For Rent

By Chandra Orr

March 21, 2008 5 min read


A good lease protects tenant and landlord alike

By Chandra Orr

Copley News Service

Leases and security deposits aren't just a formality. They exist to protect landlords and tenants alike. Before you make reservations for the moving van, make sure you have all the details.


When renting property, a written, legally binding lease is essential. Don't move in without signing one. And don't sign one until you read all the fine print.

"It's very important to understand the agreement before signing it because you are assuming a large degree of lawful responsibility. Many times, tenants have broken lease conditions without even knowing it," said real estate expert Kendra Todd, winner of season three of "The Apprentice" and host of "My House Is Worth What?" on HGTV.

Standard leases vary from clause to clause, and rental laws vary from state to state, so spend some time going over the details. Familiarize yourself with your state's landlord-tenant laws, and be sure the lease falls within those legal parameters. You can check your state's Web site for local provisions. Some even have downloadable handbooks that explain landlord-tenant laws.

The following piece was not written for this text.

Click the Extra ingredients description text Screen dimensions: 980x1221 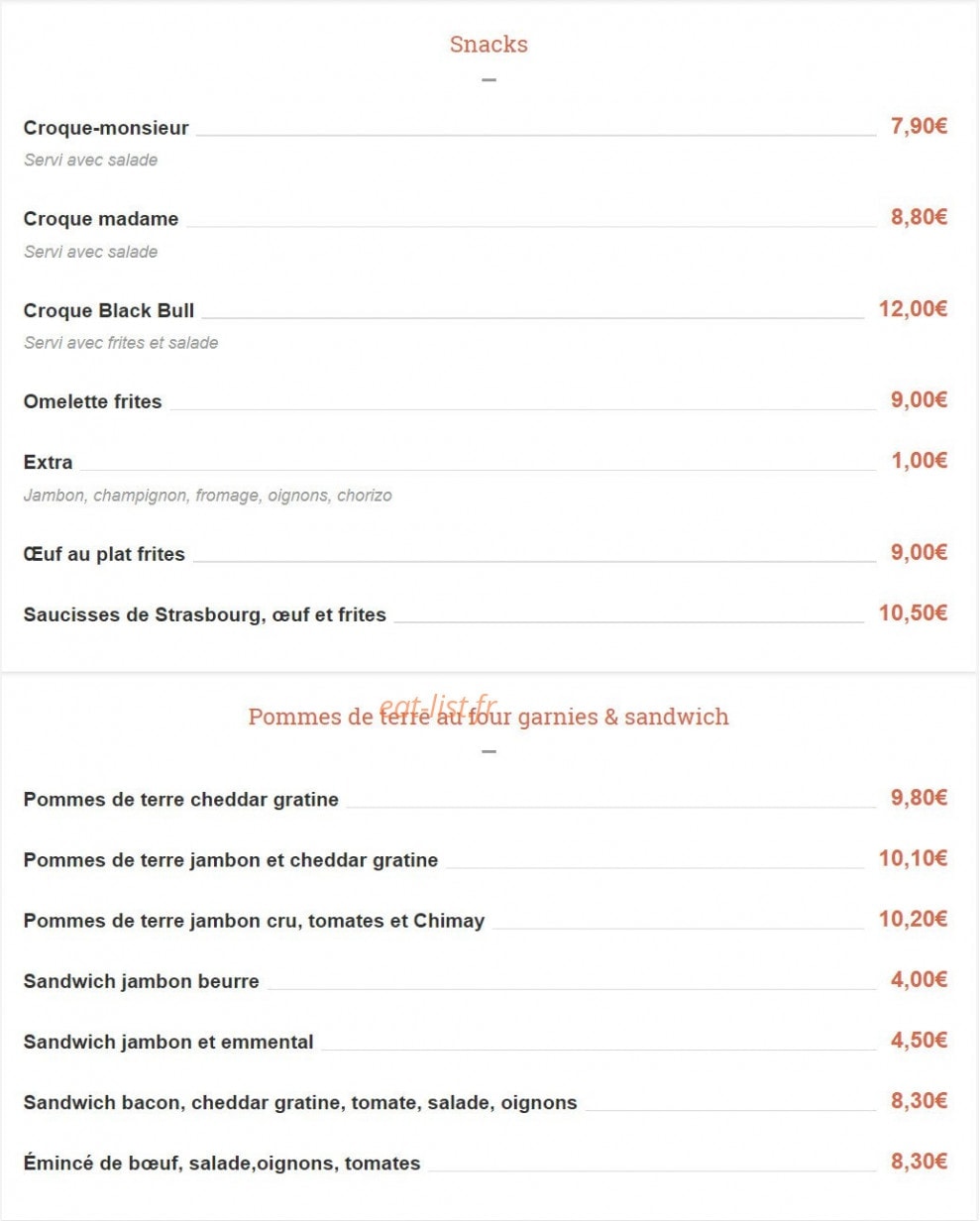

The lease should outline, in detail, the length of the rental period, the monetary compensation - including the security deposit - and the rights and responsibilities of both the tenant and the landlord.

"This way everyone is protected," Todd said.

If any portion of the lease seems vague or unclear, request that the clause in question be rewritten in plain language that you understand.

"Most importantly, in the event of unforeseen circumstances or tragedy, you should know the exit policy," Todd said.


Before signing, ask about your landlord's policy in regard to the security deposit, which is designed to cover property damages that exceed normal wear and tear.

Will your landlord automatically charge you to have the apartment professionally cleaned or repainted once you move out? How much will they charge you to fix common damages when the lease ends?

Make sure you get all your questions answered. There should be no surprises when it comes to the security deposit - and you don't want to be hit with a huge bill when you move out.

To get the maximum amount of your deposit back, it's important to document the general condition of the apartment before you move in.

"Treat the home the same way as you would a rental car," Todd said. "Be sure the flaws are known to the landlord before signing the lease. This way, you will not be held responsible for previous damages."

To help with the process, most landlords provide a move-in checklist. Ideally, you and your landlord would conduct a pre-move inspection of the property and note any defects on the checklist. The checklist would then be signed by the both of you, and you would each keep a copy.

From obvious damages to subtle wear and tear, document everything. It may not seem like a big deal now, but a little dent in the wall or scratch in the countertop could cost you later if not noted it on the checklist.

Ultimately, you are responsible for the property while you live there, so treat it as you would your own home.

"Always leave the property in the same, if not better, condition than when you moved in," Todd said. "Even spending a small amount of money out of your pocket - $20 for easy fixes - will help insure you get your entire security deposit back."

Let your landlord know about any needed repairs as they come up. Don't wait until you move out to report the burner on the stove that won't work or the clogged sink in the bathroom.

Ask your landlord for a list of emergency on-call repair personnel, including plumbers, electricians and heating and air-conditioning specialists. If pipes freeze in the dead of winter while your landlord is on vacation in Aruba, you'll be glad you did.

When you move out, give yourself enough time to leave things right. Patch up nail holes in the walls, give the place a fresh coat of the same paint and thoroughly scrub the place until it shines.